• _WORK REQUEST_
Exactly what is written in the records below should be returned, minus the images.
ENTRIES SUPPLIED Block Start
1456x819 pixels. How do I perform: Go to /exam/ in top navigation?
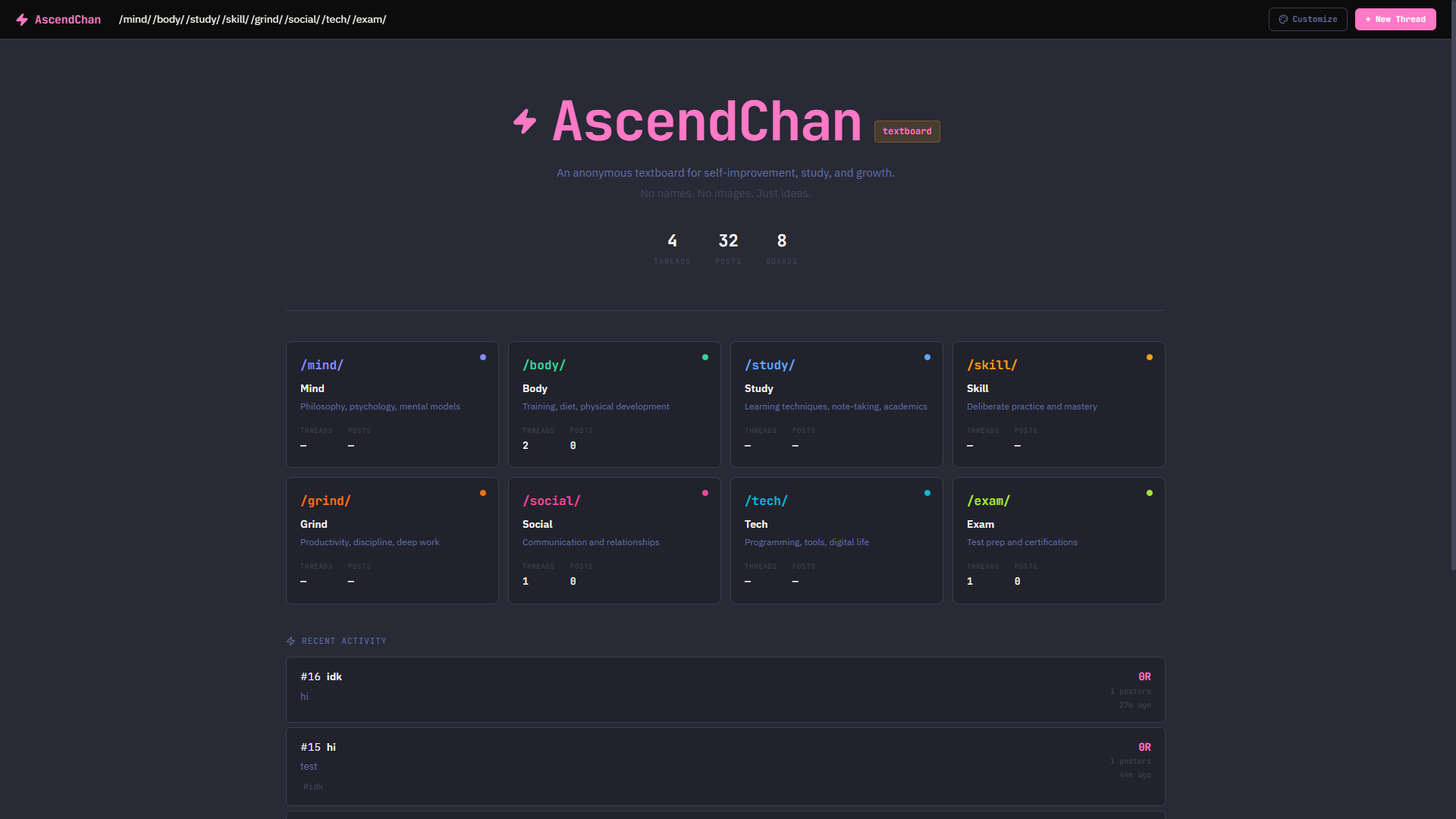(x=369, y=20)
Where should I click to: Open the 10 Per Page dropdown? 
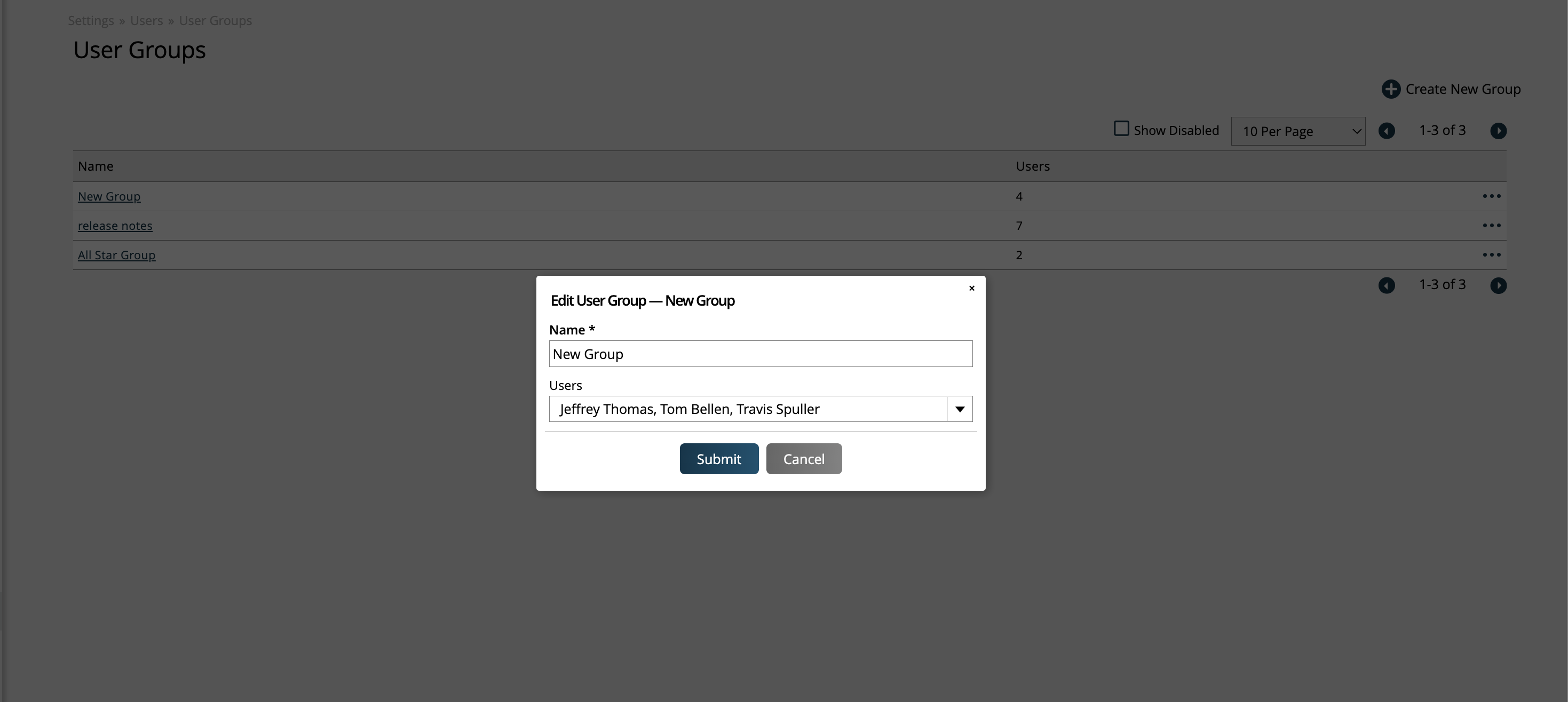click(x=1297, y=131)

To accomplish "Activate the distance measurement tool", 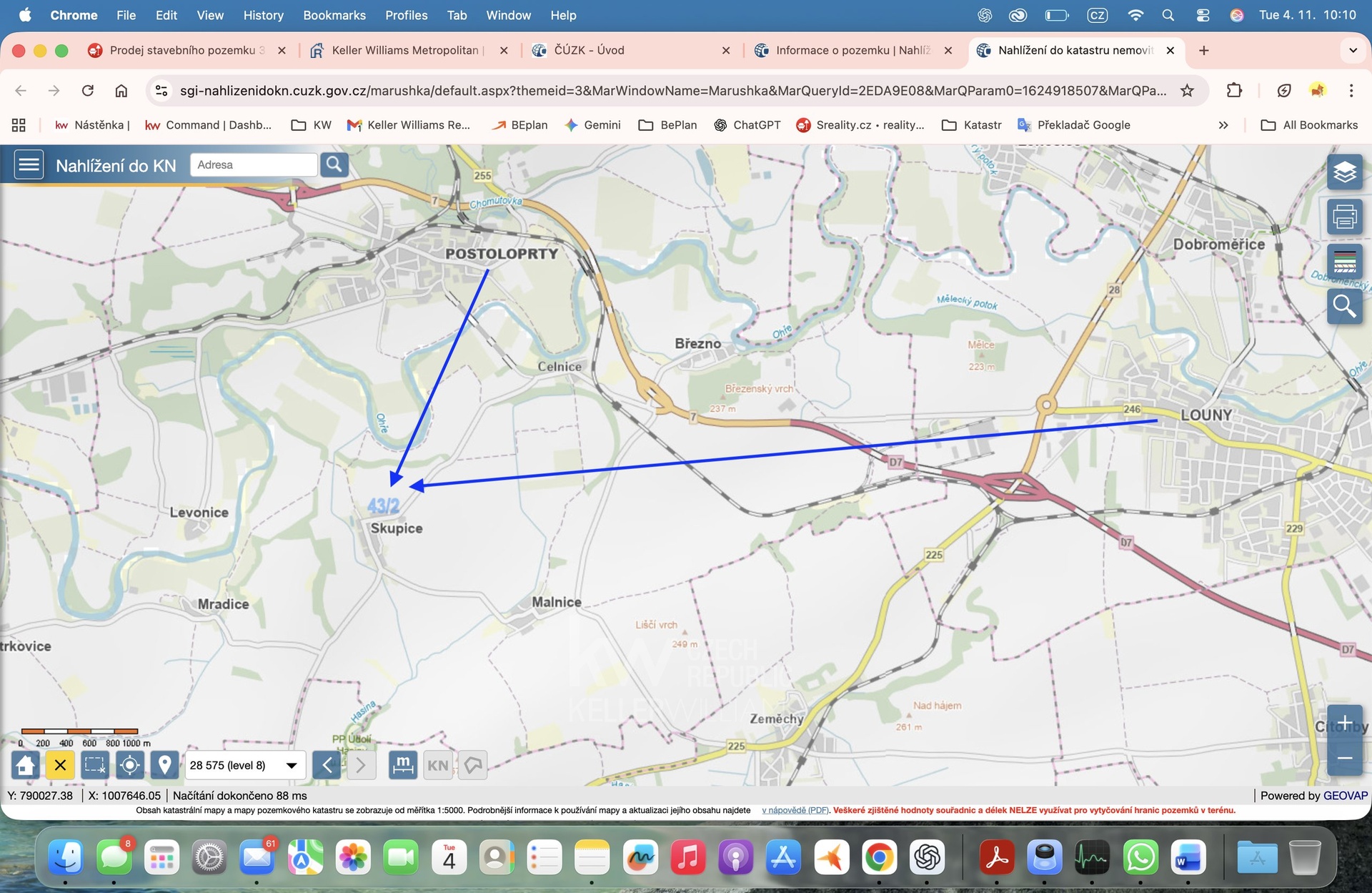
ENTRIES SUPPLIED Block End
• _SOLUTION FOR THIS TASK_
1456x819 pixels. How do I perform: Go to /exam/ in top navigation?
(x=369, y=20)
Where should I click to: Open the 10 Per Page dropdown? 
click(x=1297, y=131)

To accomplish "Activate the distance measurement tool", 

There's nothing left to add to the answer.